(Records drawn from a dataset)
• • •

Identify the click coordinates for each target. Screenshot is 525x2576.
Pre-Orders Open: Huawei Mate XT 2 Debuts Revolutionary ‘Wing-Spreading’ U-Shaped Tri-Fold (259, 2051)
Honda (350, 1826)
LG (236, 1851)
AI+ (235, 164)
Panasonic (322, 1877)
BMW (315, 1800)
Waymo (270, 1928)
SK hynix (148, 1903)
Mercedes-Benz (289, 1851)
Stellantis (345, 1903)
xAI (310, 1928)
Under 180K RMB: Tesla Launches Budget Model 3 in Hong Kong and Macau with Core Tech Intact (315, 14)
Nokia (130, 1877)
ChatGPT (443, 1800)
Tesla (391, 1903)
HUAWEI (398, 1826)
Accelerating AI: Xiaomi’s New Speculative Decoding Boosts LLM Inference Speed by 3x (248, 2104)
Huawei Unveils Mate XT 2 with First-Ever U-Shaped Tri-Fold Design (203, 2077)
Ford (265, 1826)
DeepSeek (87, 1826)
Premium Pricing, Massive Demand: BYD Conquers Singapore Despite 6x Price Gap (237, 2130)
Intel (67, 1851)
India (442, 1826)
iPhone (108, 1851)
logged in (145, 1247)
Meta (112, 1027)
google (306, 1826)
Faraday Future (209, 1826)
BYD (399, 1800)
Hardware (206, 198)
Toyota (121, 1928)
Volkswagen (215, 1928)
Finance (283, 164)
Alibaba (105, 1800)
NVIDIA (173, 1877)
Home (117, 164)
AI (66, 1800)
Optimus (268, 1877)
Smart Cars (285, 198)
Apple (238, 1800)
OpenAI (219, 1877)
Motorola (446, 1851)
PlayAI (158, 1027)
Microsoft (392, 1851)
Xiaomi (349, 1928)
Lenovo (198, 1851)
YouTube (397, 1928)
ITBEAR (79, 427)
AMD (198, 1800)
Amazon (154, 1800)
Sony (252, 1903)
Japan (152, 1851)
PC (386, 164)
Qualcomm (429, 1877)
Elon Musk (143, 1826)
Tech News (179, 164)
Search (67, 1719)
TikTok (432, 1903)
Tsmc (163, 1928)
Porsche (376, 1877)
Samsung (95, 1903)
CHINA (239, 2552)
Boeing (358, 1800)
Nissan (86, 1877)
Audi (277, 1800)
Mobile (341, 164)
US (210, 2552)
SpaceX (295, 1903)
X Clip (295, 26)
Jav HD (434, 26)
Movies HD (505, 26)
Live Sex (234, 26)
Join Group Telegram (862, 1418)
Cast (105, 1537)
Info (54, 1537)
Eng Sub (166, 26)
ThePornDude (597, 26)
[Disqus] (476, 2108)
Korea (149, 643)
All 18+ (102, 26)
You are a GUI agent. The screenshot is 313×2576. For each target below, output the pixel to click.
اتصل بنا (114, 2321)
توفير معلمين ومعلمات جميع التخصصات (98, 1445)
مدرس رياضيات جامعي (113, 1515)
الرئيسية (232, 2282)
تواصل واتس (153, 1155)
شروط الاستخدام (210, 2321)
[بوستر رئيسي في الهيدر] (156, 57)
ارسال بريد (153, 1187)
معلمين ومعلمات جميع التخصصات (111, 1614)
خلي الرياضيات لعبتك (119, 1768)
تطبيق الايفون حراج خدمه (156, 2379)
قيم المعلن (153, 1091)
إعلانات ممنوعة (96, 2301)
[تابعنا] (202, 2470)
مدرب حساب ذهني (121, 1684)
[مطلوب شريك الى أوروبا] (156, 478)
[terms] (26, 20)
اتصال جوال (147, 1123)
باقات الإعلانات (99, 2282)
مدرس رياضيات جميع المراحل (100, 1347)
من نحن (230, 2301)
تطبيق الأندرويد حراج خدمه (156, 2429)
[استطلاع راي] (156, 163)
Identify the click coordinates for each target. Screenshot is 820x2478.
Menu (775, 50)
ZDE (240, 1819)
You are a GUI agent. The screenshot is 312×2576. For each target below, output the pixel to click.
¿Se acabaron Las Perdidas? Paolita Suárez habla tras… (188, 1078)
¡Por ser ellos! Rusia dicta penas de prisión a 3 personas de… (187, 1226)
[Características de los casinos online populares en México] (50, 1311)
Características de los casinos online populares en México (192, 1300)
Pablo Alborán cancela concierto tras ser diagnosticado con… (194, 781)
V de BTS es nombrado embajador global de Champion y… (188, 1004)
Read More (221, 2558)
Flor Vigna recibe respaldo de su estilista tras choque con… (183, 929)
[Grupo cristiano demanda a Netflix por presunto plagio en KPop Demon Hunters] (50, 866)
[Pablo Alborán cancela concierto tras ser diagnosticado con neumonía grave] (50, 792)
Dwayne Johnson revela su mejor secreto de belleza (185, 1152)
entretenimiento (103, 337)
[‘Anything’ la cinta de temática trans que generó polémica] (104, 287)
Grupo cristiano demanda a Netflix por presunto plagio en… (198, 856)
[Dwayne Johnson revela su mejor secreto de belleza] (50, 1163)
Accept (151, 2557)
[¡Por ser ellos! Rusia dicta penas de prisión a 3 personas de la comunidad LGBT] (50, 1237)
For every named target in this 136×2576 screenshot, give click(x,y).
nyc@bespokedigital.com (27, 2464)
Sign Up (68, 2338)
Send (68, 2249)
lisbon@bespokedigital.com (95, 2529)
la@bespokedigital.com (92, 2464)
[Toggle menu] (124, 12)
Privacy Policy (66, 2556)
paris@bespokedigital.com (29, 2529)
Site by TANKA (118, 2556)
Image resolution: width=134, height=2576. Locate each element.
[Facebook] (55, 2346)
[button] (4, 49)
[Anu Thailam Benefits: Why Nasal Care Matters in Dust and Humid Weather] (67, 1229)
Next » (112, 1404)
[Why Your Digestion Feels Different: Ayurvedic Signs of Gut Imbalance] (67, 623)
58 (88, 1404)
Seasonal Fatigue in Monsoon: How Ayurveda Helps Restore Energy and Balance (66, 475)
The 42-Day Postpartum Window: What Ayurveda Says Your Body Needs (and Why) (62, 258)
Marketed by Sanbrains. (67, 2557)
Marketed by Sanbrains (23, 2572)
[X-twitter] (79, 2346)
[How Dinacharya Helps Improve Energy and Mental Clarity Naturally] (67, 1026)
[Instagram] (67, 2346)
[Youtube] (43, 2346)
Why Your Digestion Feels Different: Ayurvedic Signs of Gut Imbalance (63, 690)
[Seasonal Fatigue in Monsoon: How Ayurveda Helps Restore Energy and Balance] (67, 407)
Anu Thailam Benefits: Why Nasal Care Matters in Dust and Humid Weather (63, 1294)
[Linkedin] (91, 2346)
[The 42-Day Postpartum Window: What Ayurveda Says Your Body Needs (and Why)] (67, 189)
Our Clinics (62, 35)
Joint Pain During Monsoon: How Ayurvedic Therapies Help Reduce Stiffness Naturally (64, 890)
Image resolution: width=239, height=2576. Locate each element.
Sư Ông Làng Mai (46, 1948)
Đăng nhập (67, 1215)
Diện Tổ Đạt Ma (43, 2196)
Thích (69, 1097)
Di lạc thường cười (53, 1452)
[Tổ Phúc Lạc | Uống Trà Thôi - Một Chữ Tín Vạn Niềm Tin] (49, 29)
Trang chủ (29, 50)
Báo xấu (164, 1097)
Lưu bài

• • •

TASK OBJECTIVE >>
Write out each line of the data above again, exactly as given.

ANSWER BOX >>
Identify the click coordinates for each target. Screenshot is 525x2576.
Pre-Orders Open: Huawei Mate XT 2 Debuts Revolutionary ‘Wing-Spreading’ U-Shaped Tri-Fold (259, 2051)
Honda (350, 1826)
LG (236, 1851)
AI+ (235, 164)
Panasonic (322, 1877)
BMW (315, 1800)
Waymo (270, 1928)
SK hynix (148, 1903)
Mercedes-Benz (289, 1851)
Stellantis (345, 1903)
xAI (310, 1928)
Under 180K RMB: Tesla Launches Budget Model 3 in Hong Kong and Macau with Core Tech Intact (315, 14)
Nokia (130, 1877)
ChatGPT (443, 1800)
Tesla (391, 1903)
HUAWEI (398, 1826)
Accelerating AI: Xiaomi’s New Speculative Decoding Boosts LLM Inference Speed by 3x (248, 2104)
Huawei Unveils Mate XT 2 with First-Ever U-Shaped Tri-Fold Design (203, 2077)
Ford (265, 1826)
DeepSeek (87, 1826)
Premium Pricing, Massive Demand: BYD Conquers Singapore Despite 6x Price Gap (237, 2130)
Intel (67, 1851)
India (442, 1826)
iPhone (108, 1851)
logged in (145, 1247)
Meta (112, 1027)
google (306, 1826)
Faraday Future (209, 1826)
BYD (399, 1800)
Hardware (206, 198)
Toyota (121, 1928)
Volkswagen (215, 1928)
Finance (283, 164)
Alibaba (105, 1800)
NVIDIA (173, 1877)
Home (117, 164)
AI (66, 1800)
Optimus (268, 1877)
Smart Cars (285, 198)
Apple (238, 1800)
OpenAI (219, 1877)
Motorola (446, 1851)
PlayAI (158, 1027)
Microsoft (392, 1851)
Xiaomi (349, 1928)
Lenovo (198, 1851)
YouTube (397, 1928)
ITBEAR (79, 427)
AMD (198, 1800)
Amazon (154, 1800)
Sony (252, 1903)
Japan (152, 1851)
PC (386, 164)
Qualcomm (429, 1877)
Elon Musk (143, 1826)
Tech News (179, 164)
Search (67, 1719)
TikTok (432, 1903)
Tsmc (163, 1928)
Porsche (376, 1877)
Samsung (95, 1903)
CHINA (239, 2552)
Boeing (358, 1800)
Nissan (86, 1877)
Audi (277, 1800)
Mobile (341, 164)
US (210, 2552)
SpaceX (295, 1903)
X Clip (295, 26)
Jav HD (434, 26)
Movies HD (505, 26)
Live Sex (234, 26)
Join Group Telegram (862, 1418)
Cast (105, 1537)
Info (54, 1537)
Eng Sub (166, 26)
ThePornDude (597, 26)
[Disqus] (476, 2108)
Korea (149, 643)
All 18+ (102, 26)
You are a GUI agent. The screenshot is 313×2576. For each target below, output the pixel to click.
اتصل بنا (114, 2321)
توفير معلمين ومعلمات جميع التخصصات (98, 1445)
مدرس رياضيات جامعي (113, 1515)
الرئيسية (232, 2282)
تواصل واتس (153, 1155)
شروط الاستخدام (210, 2321)
[بوستر رئيسي في الهيدر] (156, 57)
ارسال بريد (153, 1187)
معلمين ومعلمات جميع التخصصات (111, 1614)
خلي الرياضيات لعبتك (119, 1768)
تطبيق الايفون حراج خدمه (156, 2379)
قيم المعلن (153, 1091)
إعلانات ممنوعة (96, 2301)
[تابعنا] (202, 2470)
مدرب حساب ذهني (121, 1684)
[مطلوب شريك الى أوروبا] (156, 478)
[terms] (26, 20)
اتصال جوال (147, 1123)
باقات الإعلانات (99, 2282)
مدرس رياضيات جميع المراحل (100, 1347)
من نحن (230, 2301)
تطبيق الأندرويد حراج خدمه (156, 2429)
[استطلاع راي] (156, 163)
Identify the click coordinates for each target. Screenshot is 820x2478.
Menu (775, 50)
ZDE (240, 1819)
You are a GUI agent. The screenshot is 312×2576. For each target below, output the pixel to click.
¿Se acabaron Las Perdidas? Paolita Suárez habla tras… (188, 1078)
¡Por ser ellos! Rusia dicta penas de prisión a 3 personas de… (187, 1226)
[Características de los casinos online populares en México] (50, 1311)
Características de los casinos online populares en México (192, 1300)
Pablo Alborán cancela concierto tras ser diagnosticado con… (194, 781)
V de BTS es nombrado embajador global de Champion y… (188, 1004)
Read More (221, 2558)
Flor Vigna recibe respaldo de su estilista tras choque con… (183, 929)
[Grupo cristiano demanda a Netflix por presunto plagio en KPop Demon Hunters] (50, 866)
[Pablo Alborán cancela concierto tras ser diagnosticado con neumonía grave] (50, 792)
Dwayne Johnson revela su mejor secreto de belleza (185, 1152)
entretenimiento (103, 337)
[‘Anything’ la cinta de temática trans que generó polémica] (104, 287)
Grupo cristiano demanda a Netflix por presunto plagio en… (198, 856)
[Dwayne Johnson revela su mejor secreto de belleza] (50, 1163)
Accept (151, 2557)
[¡Por ser ellos! Rusia dicta penas de prisión a 3 personas de la comunidad LGBT] (50, 1237)
For every named target in this 136×2576 screenshot, give click(x,y).
nyc@bespokedigital.com (27, 2464)
Sign Up (68, 2338)
Send (68, 2249)
lisbon@bespokedigital.com (95, 2529)
la@bespokedigital.com (92, 2464)
[Toggle menu] (124, 12)
Privacy Policy (66, 2556)
paris@bespokedigital.com (29, 2529)
Site by TANKA (118, 2556)
Image resolution: width=134, height=2576. Locate each element.
[Facebook] (55, 2346)
[button] (4, 49)
[Anu Thailam Benefits: Why Nasal Care Matters in Dust and Humid Weather] (67, 1229)
Next » (112, 1404)
[Why Your Digestion Feels Different: Ayurvedic Signs of Gut Imbalance] (67, 623)
58 (88, 1404)
Seasonal Fatigue in Monsoon: How Ayurveda Helps Restore Energy and Balance (66, 475)
The 42-Day Postpartum Window: What Ayurveda Says Your Body Needs (and Why) (62, 258)
Marketed by Sanbrains. (67, 2557)
Marketed by Sanbrains (23, 2572)
[X-twitter] (79, 2346)
[How Dinacharya Helps Improve Energy and Mental Clarity Naturally] (67, 1026)
[Instagram] (67, 2346)
[Youtube] (43, 2346)
Why Your Digestion Feels Different: Ayurvedic Signs of Gut Imbalance (63, 690)
[Seasonal Fatigue in Monsoon: How Ayurveda Helps Restore Energy and Balance] (67, 407)
Anu Thailam Benefits: Why Nasal Care Matters in Dust and Humid Weather (63, 1294)
[Linkedin] (91, 2346)
[The 42-Day Postpartum Window: What Ayurveda Says Your Body Needs (and Why)] (67, 189)
Our Clinics (62, 35)
Joint Pain During Monsoon: How Ayurvedic Therapies Help Reduce Stiffness Naturally (64, 890)
Image resolution: width=239, height=2576. Locate each element.
Sư Ông Làng Mai (46, 1948)
Đăng nhập (67, 1215)
Diện Tổ Đạt Ma (43, 2196)
Thích (69, 1097)
Di lạc thường cười (53, 1452)
[Tổ Phúc Lạc | Uống Trà Thôi - Một Chữ Tín Vạn Niềm Tin] (49, 29)
Trang chủ (29, 50)
Báo xấu (164, 1097)
Lưu bài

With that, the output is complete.